Chimie et Interdisciplinarité, Synthèse, Analyse, Modélisation (CEISAM), UMR CNRS no. 6230, BP 92208, Université de Nantes, 2, Rue de la Houssinière, 44322 Nantes Cedex 3, France.
Phys Chem Chem Phys. 2011 Oct 14;13(38):16987-98. doi: 10.1039/c1cp22144b. Epub 2011 Aug 31.
In this perspective, we present an overview of recent progress on Time-Dependent Density Functional Theory (TD-DFT) with a specific focus on its accuracy and on models able to take into account environmental effects, including complex media. To this end, we first summarise recent benchmarks and define an average TD-DFT accuracy in reproducing excitation energies when a conventional approach is used. Next, coupling of TD-DFT with models able to account for different kinds of interactions between a central chromophore and nearby chemical objects (solvent, organic cage, metal as well as semi-conducting surface) is investigated. Examples of application to excitation properties are presented, allowing to briefly describe several recent computational strategies. In addition, an extension of TD-DFT to describe a phenomenon involving interacting chromophores, e.g. the electronic energy transfer (EET), is presented to illustrate that this methodology can be applied to processes beyond the vertical excitation. This perspective therefore aims to provide to non-specialists a flavour of recent trends in the field of simulations of excited states in "realistic" situations.

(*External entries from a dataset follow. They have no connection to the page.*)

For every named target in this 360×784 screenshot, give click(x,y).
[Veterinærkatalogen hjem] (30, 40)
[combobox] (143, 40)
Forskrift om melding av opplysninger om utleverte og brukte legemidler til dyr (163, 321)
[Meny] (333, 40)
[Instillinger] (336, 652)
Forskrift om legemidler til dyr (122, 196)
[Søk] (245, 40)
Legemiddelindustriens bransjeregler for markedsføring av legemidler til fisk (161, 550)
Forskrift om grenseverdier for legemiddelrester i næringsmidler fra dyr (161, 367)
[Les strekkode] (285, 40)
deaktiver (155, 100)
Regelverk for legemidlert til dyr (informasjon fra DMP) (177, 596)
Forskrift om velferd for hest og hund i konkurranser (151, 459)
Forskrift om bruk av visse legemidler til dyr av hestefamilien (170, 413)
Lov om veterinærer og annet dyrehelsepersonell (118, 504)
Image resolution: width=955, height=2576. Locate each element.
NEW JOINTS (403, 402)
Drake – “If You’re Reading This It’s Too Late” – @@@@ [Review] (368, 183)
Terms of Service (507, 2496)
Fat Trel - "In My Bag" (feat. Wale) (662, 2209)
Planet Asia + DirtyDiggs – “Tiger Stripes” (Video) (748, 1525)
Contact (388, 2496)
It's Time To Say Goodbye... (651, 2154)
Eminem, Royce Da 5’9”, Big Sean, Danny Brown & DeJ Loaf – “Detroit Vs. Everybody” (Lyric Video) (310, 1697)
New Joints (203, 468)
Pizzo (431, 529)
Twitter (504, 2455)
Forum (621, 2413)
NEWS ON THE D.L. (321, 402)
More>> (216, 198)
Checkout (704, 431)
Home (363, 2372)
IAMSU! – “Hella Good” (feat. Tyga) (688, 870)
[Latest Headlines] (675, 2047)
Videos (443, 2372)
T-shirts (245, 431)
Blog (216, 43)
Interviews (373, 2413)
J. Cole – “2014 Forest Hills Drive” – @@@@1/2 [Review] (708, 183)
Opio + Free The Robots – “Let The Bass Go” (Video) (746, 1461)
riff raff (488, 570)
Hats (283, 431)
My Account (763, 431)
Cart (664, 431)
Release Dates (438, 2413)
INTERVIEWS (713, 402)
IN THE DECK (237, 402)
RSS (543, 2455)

在这篇观点文章中,我们概述了时变密度泛函理论(TD-DFT)的最新进展,特别关注其准确性和能够考虑环境效应的模型,包括复杂介质。为此,我们首先总结了最近的基准测试,并定义了在使用传统方法时,重现激发能的平均 TD-DFT 精度。接下来,研究了将 TD-DFT 与能够解释中心发色团与附近化学物体(溶剂、有机笼、金属以及半导体表面)之间不同相互作用的模型进行耦合。介绍了应用于激发性质的示例,允许简要描述几种最近的计算策略。此外,还提出了将 TD-DFT 扩展到描述涉及相互作用发色团的现象,例如电子能量转移(EET),以说明该方法可应用于超出垂直激发的过程。因此,本观点旨在为非专业人士提供在“真实”情况下模拟激发态领域的最新趋势的简介。